Q61.4 Renal dysplasia

Name of the Condition

• Renal dysplasia

Summary

Renal dysplasia is a congenital condition characterized by abnormal kidney development, resulting in disorganized renal tissue and cyst formation. The condition may affect one or both kidneys and can range from mild, asymptomatic cases to severe, life-threatening forms. Dysplastic kidneys often have impaired function, and the condition may be isolated or associated with other urinary tract or systemic abnormalities.

Causes

Renal dysplasia arises from disruptions in fetal kidney development, typically due to genetic mutations or developmental anomalies. These disruptions interfere with normal nephron formation and tissue organization, leading to cystic changes and abnormal kidney structure. The condition may be inherited or occur sporadically, with some cases linked to specific genetic syndromes or chromosomal abnormalities.

Risk Factors

• Family history of congenital kidney abnormalities or renal dysplasia.
• Genetic mutations affecting renal development (e.g., PAX2, EYA1 genes).
• Associated congenital syndromes (e.g., renal coloboma syndrome, branchio-oto-renal syndrome).
• Maternal exposure to teratogens during pregnancy.
• Certain chromosomal disorders (e.g., trisomies).

Symptoms

• Asymptomatic in mild cases.
• Abdominal mass or swelling if kidneys are enlarged.
• Urinary tract infections (UTIs) or hematuria.
• Hypertension.
• Reduced kidney function or renal failure in severe cases.
• Oliguria (reduced urine output) or anuria (absent urine output) in infants.

Diagnosis

Diagnosis typically involves imaging studies such as ultrasound, CT, or MRI to evaluate kidney structure and detect cysts or dysplastic changes. Prenatal ultrasound may identify abnormalities in utero. Postnatal evaluation may include renal function tests, urine analysis, and genetic testing if a syndrome is suspected. Biopsy is rarely needed but can confirm histologic findings.

Treatment Options

Treatment focuses on managing symptoms and complications. Mild cases may require monitoring without intervention. Severe cases may involve medications to control hypertension, antibiotics for infections, or dialysis for renal failure. Surgical intervention is rarely needed unless complications like obstruction occur. In end-stage renal disease, kidney transplantation may be considered.

Prognosis and Follow-Up

Prognosis varies based on severity and associated abnormalities. Mild cases may have normal kidney function, while severe dysplasia can lead to chronic kidney disease or renal failure. Regular follow-up with a nephrologist is recommended to monitor kidney function, blood pressure, and growth. Long-term outcomes depend on the extent of renal impairment and response to treatment.

Complications

• Chronic kidney disease or renal failure.
• Hypertension.
• Urinary tract infections.
• Obstruction of the urinary tract.
• Vesicoureteral reflux.
• Increased risk of kidney stones.

Lifestyle & Prevention

No specific lifestyle changes can prevent renal dysplasia, as it is congenital. Maintaining good hydration and managing blood pressure may support kidney health. Genetic counseling is recommended for families with a history of the condition. Prenatal care and avoiding teratogen exposure during pregnancy may reduce risk in future pregnancies.
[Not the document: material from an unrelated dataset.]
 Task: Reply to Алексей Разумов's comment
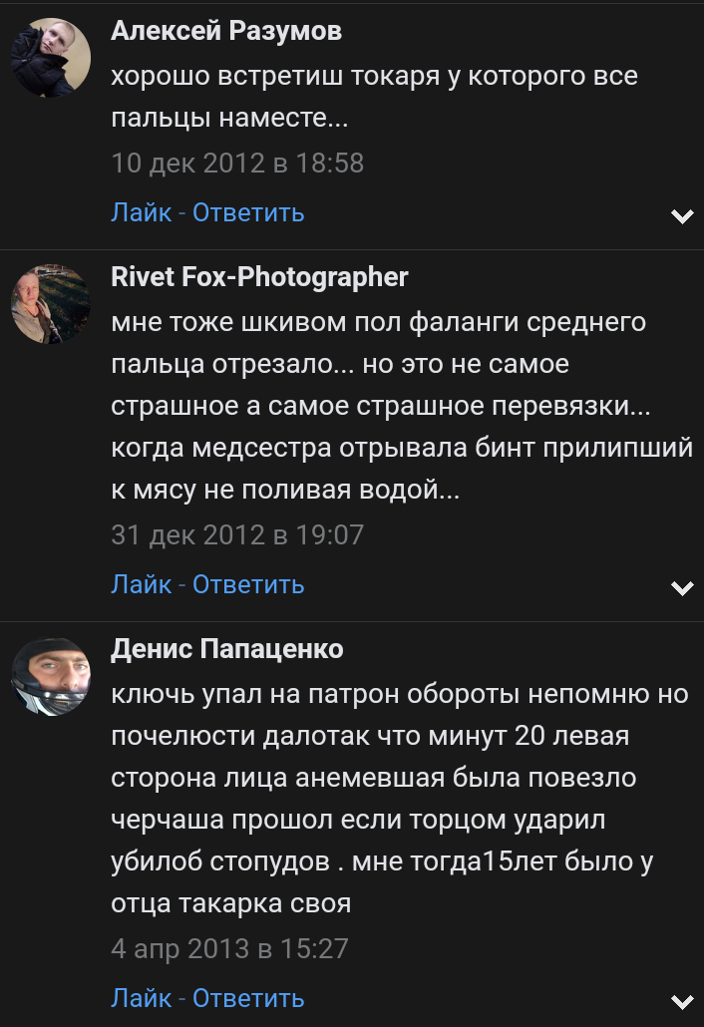tap(248, 212)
When to Seek Professional Help

Seek medical attention if symptoms like abdominal swelling, blood in urine, or reduced urine output occur. Infants with poor feeding, lethargy, or respiratory distress should be evaluated promptly. Adults with new or worsening hypertension, fatigue, or signs of kidney dysfunction should consult a healthcare provider.

Tips for Medical Coders

Document the presence of dysplastic changes, cysts, or associated abnormalities (e.g., ureteral defects) to support coding. Specify if the condition is unilateral or bilateral, as this may impact coding. Include details on renal function or complications if present. Ensure documentation aligns with clinical findings to accurately reflect the severity and extent of the condition.